Collected data entries
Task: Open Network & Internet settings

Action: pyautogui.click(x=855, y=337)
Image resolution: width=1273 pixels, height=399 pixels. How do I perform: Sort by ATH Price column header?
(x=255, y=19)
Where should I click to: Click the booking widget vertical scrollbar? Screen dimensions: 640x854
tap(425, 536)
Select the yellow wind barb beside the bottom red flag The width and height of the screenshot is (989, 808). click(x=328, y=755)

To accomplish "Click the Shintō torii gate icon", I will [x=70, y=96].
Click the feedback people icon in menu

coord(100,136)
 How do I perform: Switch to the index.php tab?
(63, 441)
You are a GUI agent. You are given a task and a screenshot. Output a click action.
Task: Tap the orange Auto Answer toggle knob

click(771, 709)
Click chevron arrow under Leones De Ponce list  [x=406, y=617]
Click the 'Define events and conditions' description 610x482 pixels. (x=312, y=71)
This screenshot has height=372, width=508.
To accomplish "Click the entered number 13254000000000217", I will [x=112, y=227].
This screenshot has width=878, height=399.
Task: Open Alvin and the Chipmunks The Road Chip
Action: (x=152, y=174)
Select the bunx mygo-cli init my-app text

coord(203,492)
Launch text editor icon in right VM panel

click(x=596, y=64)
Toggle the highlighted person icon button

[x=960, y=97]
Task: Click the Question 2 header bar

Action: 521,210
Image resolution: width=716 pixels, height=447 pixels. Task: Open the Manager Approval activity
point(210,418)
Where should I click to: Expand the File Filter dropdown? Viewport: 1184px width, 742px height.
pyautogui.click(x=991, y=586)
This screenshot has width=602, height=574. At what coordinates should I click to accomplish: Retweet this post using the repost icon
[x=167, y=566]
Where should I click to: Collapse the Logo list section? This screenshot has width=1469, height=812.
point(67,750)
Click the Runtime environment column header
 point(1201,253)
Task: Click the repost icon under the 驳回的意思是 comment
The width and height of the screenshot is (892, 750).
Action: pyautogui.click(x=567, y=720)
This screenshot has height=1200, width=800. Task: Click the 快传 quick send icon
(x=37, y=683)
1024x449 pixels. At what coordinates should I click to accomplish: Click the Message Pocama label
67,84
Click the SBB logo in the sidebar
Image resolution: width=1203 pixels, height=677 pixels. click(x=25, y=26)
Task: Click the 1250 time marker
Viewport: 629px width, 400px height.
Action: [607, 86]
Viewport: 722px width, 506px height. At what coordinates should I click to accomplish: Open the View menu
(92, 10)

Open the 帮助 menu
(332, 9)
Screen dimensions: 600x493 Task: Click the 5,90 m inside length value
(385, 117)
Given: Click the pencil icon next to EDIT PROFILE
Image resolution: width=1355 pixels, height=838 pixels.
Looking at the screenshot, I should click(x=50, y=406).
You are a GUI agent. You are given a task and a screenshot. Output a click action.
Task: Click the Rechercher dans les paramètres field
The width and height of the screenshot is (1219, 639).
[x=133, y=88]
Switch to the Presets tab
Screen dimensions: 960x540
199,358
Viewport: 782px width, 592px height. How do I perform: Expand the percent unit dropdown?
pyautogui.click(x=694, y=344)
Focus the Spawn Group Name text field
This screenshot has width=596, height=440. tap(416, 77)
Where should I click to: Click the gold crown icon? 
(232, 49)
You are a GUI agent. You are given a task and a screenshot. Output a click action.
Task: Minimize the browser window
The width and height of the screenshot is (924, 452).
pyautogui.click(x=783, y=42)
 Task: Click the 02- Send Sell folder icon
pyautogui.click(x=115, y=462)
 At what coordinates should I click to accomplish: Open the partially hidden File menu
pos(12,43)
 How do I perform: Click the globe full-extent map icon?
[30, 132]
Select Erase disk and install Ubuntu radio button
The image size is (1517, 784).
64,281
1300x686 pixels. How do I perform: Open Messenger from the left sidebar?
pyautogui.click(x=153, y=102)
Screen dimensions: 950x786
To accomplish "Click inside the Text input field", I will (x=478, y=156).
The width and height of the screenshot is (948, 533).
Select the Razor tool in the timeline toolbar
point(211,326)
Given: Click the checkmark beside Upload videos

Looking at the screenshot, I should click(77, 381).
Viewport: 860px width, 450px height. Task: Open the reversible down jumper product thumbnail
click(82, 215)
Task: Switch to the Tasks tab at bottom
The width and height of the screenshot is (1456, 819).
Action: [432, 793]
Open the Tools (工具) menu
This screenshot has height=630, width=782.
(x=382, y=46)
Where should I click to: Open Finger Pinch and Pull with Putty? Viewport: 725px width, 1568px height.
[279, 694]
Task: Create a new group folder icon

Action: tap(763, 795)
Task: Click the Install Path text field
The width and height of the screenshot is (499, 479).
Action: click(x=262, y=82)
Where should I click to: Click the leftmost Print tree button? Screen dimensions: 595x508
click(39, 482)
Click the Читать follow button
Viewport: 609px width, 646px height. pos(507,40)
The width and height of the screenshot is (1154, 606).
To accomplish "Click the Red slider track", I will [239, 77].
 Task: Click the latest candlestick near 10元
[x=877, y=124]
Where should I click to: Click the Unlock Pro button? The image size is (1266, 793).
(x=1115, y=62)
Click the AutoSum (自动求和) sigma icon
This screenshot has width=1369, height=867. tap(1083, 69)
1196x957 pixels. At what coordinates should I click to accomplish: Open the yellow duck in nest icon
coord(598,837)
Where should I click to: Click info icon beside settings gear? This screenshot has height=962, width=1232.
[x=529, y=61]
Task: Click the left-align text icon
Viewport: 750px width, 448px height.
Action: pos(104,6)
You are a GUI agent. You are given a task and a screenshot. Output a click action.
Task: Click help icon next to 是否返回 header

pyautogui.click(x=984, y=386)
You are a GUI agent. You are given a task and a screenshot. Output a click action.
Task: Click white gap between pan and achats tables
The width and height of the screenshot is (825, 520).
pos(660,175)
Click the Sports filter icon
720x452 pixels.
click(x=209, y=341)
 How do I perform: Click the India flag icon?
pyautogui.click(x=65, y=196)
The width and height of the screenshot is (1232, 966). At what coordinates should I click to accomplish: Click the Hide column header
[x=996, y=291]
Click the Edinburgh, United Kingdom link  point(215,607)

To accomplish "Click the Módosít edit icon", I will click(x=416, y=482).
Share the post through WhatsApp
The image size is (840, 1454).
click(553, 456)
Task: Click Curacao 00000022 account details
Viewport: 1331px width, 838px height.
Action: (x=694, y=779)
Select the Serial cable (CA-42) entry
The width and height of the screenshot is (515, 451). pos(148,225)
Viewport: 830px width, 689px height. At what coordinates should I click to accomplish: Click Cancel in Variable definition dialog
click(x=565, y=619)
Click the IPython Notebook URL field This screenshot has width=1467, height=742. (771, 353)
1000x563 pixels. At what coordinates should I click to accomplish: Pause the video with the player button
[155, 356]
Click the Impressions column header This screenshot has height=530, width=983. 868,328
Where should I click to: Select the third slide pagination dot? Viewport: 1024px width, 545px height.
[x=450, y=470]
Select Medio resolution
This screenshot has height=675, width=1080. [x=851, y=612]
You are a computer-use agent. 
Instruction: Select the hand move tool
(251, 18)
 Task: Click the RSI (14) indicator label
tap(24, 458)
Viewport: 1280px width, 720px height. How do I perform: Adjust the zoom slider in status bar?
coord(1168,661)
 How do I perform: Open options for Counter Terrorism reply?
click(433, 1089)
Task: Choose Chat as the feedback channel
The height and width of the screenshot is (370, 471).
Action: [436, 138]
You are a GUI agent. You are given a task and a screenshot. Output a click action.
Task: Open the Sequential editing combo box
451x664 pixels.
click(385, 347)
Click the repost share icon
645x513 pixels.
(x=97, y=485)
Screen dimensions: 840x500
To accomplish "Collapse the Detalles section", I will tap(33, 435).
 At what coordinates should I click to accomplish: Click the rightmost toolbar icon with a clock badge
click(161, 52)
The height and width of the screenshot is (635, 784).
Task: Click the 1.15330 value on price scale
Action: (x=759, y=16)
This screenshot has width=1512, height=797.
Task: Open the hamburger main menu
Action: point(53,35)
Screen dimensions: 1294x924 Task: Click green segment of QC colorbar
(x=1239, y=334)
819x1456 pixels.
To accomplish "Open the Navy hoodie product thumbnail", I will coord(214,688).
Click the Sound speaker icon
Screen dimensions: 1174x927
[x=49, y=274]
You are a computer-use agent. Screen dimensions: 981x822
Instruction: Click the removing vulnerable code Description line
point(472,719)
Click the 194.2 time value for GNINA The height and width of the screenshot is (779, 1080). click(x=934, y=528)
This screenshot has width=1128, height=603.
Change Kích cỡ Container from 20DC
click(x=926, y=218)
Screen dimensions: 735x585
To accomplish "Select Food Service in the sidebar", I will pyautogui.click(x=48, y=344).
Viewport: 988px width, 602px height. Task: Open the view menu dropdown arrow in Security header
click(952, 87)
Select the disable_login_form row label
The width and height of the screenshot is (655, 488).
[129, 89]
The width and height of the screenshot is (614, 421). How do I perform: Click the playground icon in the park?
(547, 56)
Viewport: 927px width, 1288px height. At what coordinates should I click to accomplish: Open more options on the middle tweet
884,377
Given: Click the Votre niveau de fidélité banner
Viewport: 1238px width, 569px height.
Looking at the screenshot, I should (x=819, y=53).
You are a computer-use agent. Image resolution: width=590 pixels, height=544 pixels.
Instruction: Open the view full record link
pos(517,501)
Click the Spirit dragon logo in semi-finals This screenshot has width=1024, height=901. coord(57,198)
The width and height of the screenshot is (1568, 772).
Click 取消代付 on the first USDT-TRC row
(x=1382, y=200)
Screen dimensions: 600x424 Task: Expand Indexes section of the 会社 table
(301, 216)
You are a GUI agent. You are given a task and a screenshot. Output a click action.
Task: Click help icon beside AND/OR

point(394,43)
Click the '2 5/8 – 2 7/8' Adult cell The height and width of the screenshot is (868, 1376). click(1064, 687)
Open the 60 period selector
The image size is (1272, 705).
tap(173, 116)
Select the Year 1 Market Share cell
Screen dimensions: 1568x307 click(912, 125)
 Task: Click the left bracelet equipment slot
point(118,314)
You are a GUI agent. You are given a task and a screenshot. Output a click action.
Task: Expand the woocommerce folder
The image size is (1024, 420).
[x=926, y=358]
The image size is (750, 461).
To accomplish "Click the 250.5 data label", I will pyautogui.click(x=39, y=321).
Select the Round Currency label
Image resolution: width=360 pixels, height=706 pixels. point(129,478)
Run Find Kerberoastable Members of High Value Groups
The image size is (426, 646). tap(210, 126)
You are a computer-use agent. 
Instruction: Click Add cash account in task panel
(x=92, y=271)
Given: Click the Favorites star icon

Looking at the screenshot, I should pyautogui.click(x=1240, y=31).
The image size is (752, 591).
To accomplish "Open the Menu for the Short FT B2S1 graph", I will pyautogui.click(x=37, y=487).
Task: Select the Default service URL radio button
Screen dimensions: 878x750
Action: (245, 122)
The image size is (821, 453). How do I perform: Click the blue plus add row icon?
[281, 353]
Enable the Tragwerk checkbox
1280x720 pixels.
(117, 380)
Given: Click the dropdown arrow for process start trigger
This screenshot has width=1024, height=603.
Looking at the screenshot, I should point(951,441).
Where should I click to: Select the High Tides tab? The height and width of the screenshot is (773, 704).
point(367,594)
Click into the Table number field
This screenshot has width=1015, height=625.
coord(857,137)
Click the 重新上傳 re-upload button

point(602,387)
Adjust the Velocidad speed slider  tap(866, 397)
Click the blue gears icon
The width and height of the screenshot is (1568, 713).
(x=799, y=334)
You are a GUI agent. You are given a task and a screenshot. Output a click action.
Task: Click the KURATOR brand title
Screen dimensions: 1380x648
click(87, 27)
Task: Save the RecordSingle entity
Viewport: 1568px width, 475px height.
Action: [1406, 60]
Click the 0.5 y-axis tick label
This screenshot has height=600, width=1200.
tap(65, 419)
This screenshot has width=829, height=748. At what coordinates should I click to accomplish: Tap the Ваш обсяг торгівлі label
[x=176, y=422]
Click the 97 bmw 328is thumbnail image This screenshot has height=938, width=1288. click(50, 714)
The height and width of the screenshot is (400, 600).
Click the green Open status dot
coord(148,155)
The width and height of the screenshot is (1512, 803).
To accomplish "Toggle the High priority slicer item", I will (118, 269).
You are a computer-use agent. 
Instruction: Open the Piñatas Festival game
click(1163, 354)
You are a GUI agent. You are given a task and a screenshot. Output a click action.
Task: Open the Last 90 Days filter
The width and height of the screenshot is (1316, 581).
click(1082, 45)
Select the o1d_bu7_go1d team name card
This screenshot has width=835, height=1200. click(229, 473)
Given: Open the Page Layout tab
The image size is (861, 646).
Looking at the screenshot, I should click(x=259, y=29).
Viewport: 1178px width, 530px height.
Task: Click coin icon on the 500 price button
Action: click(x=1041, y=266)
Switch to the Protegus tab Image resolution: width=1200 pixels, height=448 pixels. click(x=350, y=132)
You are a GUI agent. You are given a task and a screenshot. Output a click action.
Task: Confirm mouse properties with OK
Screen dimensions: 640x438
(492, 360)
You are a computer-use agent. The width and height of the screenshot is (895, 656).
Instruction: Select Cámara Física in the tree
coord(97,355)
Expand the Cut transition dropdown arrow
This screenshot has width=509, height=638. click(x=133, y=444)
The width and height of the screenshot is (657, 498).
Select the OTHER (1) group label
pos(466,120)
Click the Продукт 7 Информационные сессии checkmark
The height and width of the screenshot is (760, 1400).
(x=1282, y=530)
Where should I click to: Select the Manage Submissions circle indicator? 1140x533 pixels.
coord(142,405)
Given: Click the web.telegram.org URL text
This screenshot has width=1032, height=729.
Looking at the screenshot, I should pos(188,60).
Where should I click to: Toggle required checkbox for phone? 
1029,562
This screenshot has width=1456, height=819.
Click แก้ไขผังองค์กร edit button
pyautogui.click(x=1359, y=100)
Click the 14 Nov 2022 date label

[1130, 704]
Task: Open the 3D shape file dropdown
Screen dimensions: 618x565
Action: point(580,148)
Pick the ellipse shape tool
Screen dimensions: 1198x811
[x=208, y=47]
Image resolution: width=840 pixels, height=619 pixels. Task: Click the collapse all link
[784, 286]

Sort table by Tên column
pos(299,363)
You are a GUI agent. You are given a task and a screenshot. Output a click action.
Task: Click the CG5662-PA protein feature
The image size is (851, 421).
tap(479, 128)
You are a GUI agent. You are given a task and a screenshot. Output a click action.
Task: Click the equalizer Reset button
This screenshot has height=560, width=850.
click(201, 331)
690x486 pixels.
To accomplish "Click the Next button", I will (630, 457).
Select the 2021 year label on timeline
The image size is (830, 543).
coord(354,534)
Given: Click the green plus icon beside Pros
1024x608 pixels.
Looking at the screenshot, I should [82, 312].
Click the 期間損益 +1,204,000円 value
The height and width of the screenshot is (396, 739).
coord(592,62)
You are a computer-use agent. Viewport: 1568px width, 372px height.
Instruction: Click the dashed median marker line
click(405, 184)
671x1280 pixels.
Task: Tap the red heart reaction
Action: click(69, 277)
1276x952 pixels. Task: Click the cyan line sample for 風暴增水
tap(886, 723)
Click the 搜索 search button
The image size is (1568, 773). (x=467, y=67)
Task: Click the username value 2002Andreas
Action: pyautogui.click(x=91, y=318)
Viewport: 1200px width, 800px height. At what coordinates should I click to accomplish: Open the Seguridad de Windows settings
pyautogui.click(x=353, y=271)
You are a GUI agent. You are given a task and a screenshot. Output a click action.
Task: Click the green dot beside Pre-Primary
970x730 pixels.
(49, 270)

# [BRIEF]
Only a number is wanted here: the count of lines in the data that contain the string "under".

# [YOUR RESPONSE]
2